Davos: Indian billionaires saw their fortunes swell by Rs 2,200 crore a day last year, with the top one per cent of the country’s richest getting richer by 39 per cent as against just three per cent increase in wealth for the bottom-half of the population, an Oxfam study said Monday.
Globally, billionaires’ fortunes rose by 12 per cent or USD 2.5 billion a day in 2018, whereas the poorest half of the world’s population saw their wealth decline by 11 per cent, the international rights group said in its annual study released before the start of the five-day World Economic Forum (WEF) Annual Meeting in this Swiss ski resort town.
Oxfam further said that 13.6 crore Indians, who make up the poorest 10 per cent of the country, continued to remain in debt since 2004.
Asking the political and business leaders who have gathered here for the annual jamboree of the rich and powerful of the world to take urgent steps to tackle the growing rich-poor divide, Oxfam said this increasing inequality is undermining the fight against poverty, damaging economies and fuelling public anger across the globe.
Oxfam International executive director Winnie Byanyima, said it is ‘morally outrageous’ that a few wealthy individuals are amassing a growing share of India’s wealth, while the poor are struggling to eat their next meal or pay for their child’s medicines.

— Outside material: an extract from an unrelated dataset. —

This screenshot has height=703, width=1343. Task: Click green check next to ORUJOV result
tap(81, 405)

“If this obscene inequality between the top one percent and the rest of India continues then it will lead to a complete collapse of the social and democratic structure of this country,” she said.
Noting that wealth is becoming even more concentrated, Oxfam said 26 people now own the same as the 3.8 billion people who make up the poorest half of humanity, down from 44 people last year.

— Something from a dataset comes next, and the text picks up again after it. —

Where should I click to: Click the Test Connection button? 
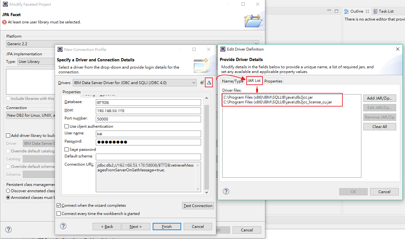point(198,205)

The world’s richest man Jeff Bezos, founder of Amazon, saw his fortune increase to USD 112 billion and just one per cent of his fortune is equivalent to the whole health budget for Ethiopia, a country of 115 million people.
“India’s top 10 per cent of the population holds 77.4 per cent of the total national wealth. The contrast is even sharper for the top one per cent that holds 51.53 per cent of the national wealth.
“The bottom 60 per cent, the majority of the population, own merely 4.8 per cent of the national wealth. Wealth of top nine billionaires is equivalent to the wealth of the bottom 50 per cent of the population,” Oxfam said while noting that high level of wealth disparity subverts democracy.
Between 2018 and 2022, India is estimated to produce 70 new dollar millionaires every day, Oxfam said.
“It (the survey) reveals how governments are exacerbating inequality by underfunding public services, such as healthcare and education, on the one hand, while under taxing corporations and the wealthy, and failing to clamp down on tax dodging on the other,” Oxfam India CEO Amitabh Behar said in the report.
According to the Oxfam report, India added 18 new billionaires last year, raising the total number of billionaires to 119, while their wealth crossed the USD 400 billion (Rs 28 lakh crore) mark for the first time.
Oxfam further said getting India’s richest one per cent pay just 0.5 per cent extra tax on their wealth could raise enough money enough to increase the government spending on health by 50 per cent.
It said the combined revenue and capital expenditure of the Centre and states for medical, public health, sanitation and water supply is Rs 2,08,166 crore, which is less than the country’ richest man Mukesh Ambani’s wealth of Rs 2.8 lakh crore.
The rights group said in many countries including India, a decent education or quality healthcare has become a luxury only the rich can afford.